━━━ Available data ━━━
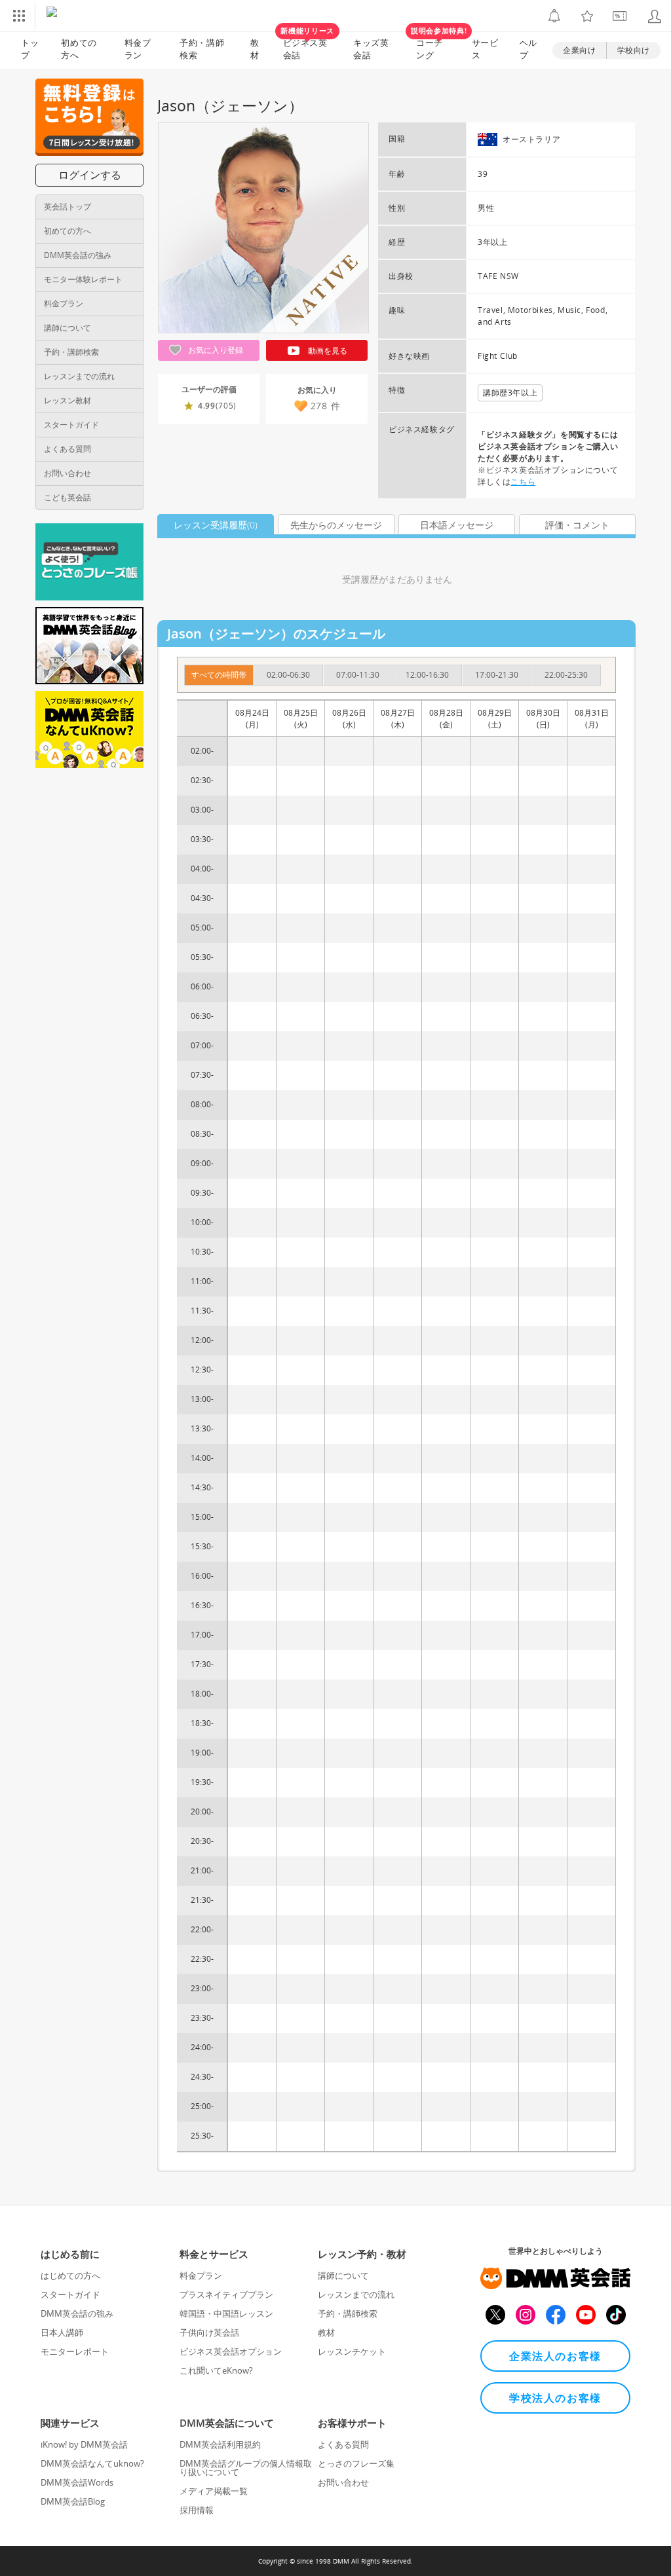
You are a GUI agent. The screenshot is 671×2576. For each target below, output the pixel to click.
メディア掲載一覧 (214, 2491)
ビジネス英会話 (307, 46)
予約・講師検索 (202, 49)
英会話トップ (67, 206)
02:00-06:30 (288, 674)
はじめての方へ (70, 2275)
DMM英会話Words (77, 2482)
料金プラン (138, 49)
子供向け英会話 (209, 2332)
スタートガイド (71, 424)
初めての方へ (67, 230)
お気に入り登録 (214, 350)
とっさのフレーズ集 (356, 2463)
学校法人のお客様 (555, 2398)
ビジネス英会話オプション (231, 2351)
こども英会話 (67, 497)
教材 (254, 49)
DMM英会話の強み (77, 255)
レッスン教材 (67, 400)
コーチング (436, 46)
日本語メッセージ (456, 525)
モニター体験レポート (83, 279)
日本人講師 (62, 2332)
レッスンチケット (352, 2351)
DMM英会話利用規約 (220, 2444)
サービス (485, 49)
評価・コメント (577, 525)
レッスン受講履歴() (216, 525)
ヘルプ (528, 49)
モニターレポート (75, 2351)
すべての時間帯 (218, 674)
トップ (30, 49)
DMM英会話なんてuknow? (92, 2463)
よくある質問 (67, 448)
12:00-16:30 (427, 674)
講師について (67, 327)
━━━
• Task goal: When you copy the data, keep every line exact and drop the pictures.

• Result:
You are a GUI agent. The screenshot is 671×2576. For each target below, output the pixel to click.
メディア掲載一覧 (214, 2491)
ビジネス英会話 (307, 46)
予約・講師検索 (202, 49)
英会話トップ (67, 206)
02:00-06:30 (288, 674)
はじめての方へ (70, 2275)
DMM英会話Words (77, 2482)
料金プラン (138, 49)
子供向け英会話 (209, 2332)
スタートガイド (71, 424)
初めての方へ (67, 230)
お気に入り登録 (214, 350)
とっさのフレーズ集 (356, 2463)
学校法人のお客様 (555, 2398)
ビジネス英会話オプション (231, 2351)
こども英会話 (67, 497)
教材 (254, 49)
DMM英会話の強み (77, 255)
レッスン教材 (67, 400)
コーチング (436, 46)
日本語メッセージ (456, 525)
モニター体験レポート (83, 279)
日本人講師 (62, 2332)
レッスンチケット (352, 2351)
DMM英会話利用規約 (220, 2444)
サービス (485, 49)
評価・コメント (577, 525)
レッスン受講履歴() (216, 525)
ヘルプ (528, 49)
モニターレポート (75, 2351)
すべての時間帯 (218, 674)
トップ (30, 49)
DMM英会話なんてuknow? (92, 2463)
よくある質問 (67, 448)
12:00-16:30 (427, 674)
講師について (67, 327)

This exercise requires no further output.